Photocell Position Vectors – The three adjacent position fields define the location, aiming and rotation of the sensor for the current treatment zone using vector notation. The X values for each vector (1st number) represent the E-W dimension of the space. The Y values (2nd number) represent the N-S dimension of the space. The Z values represent the height component. The vectors must be entered with a comma separating the X, Y, Z values. The vectors do not have to be unitized. In the Reflected Ceiling Plan diagram, the photocells will be represented by three symbols ( ). The black asterisk indicates the Photocell Location, the red diamond indicates the direction the Photocell Aiming, and the red asterisk indicates the Photocell Rotation.

Photocell Location – The location vector gives mounting coordinates. The user will have to ensure the sensor does not get placed within a wall, overhang, or lightshelf element as this will result in inaccurate results.

Photocell Aiming – The aiming of the sensor gives the direction in which the photocell is looking. The default is down for ceiling-mounted sensors.

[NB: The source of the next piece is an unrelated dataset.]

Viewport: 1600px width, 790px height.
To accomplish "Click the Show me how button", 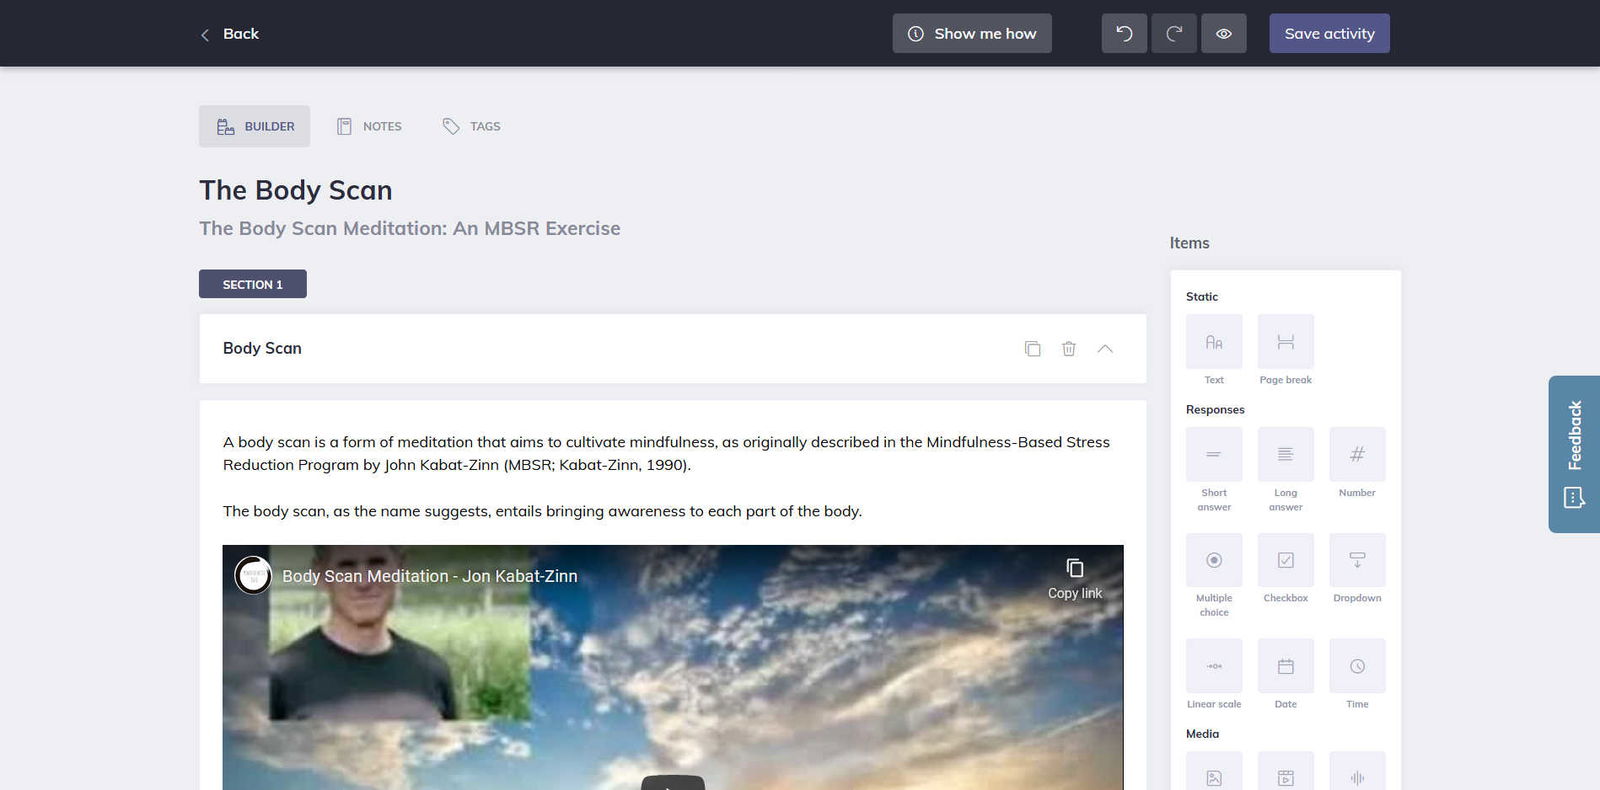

Photocell Rotation – The rotation of the sensor indicates the direction in which the prominent sensor housing feature will face. The default is local building north for ceiling-mounted sensors.

8.2 Photosensor Correlations

The Auto-Generate Photocell Position button will generate optimal locations automatically for the selected photocell type. This button will initiate correlation calculations for each photosensor selected with the check boxes. Note, a Radiance engine limitation limits this optimization calculation to a grid with 315 points or less. This tool is not necessary, but if it is desired then the space size in combination with grid spacing must be entered on the Geometry Input and Advanced Options pages so that a workplane/ceiling grid of no more than 315 points will be created.

The auto-generated default photosensor locations represent the points on the ceiling that provide the best correlation with the average workplane illuminance for each zone. Once calculated, the correlation plots are shown in the lower right corner of the screen, see example plots for zones 1, 2 and 3 from our demo model to the right. These plots represent a grid of ceiling points and each value is the correlation between the illuminance at that point and the workplane illuminance under the annual daylight conditions and different electric lighting conditions. The correlation values in this plot are color-coded so that a lower correlation is represented by darker colors and a better correlation is represented by lighter colors.

Correlation values for other zones can be displayed by choosing the zone of interest and sensor type in the pull-down menus and pressing the View Correlation button. Correlation plots will become unavailable for viewing if values in the table for the corresponding sensor change. This is because the correlation is only accurate for a given photocell type, mounting and rotation. Note that the default rotation is with the prominent photocell housing feature facing north. If the known rotation will be otherwise, enter the rotation vector before pressing the Auto-Generate Photocell Position button and the correlation will be performed for the entered rotation.

Currently, the optimal photocell position feature works for photocells mounted on the ceiling plane and aimed downward. Photocells located at, or just below, the plane of the fixtures can also perform well and can still be analyzed in SPOT by manually placing the photosensor on the underside of a fixture using the location coordinates. Photocells aimed to look at typical walls can also perform well.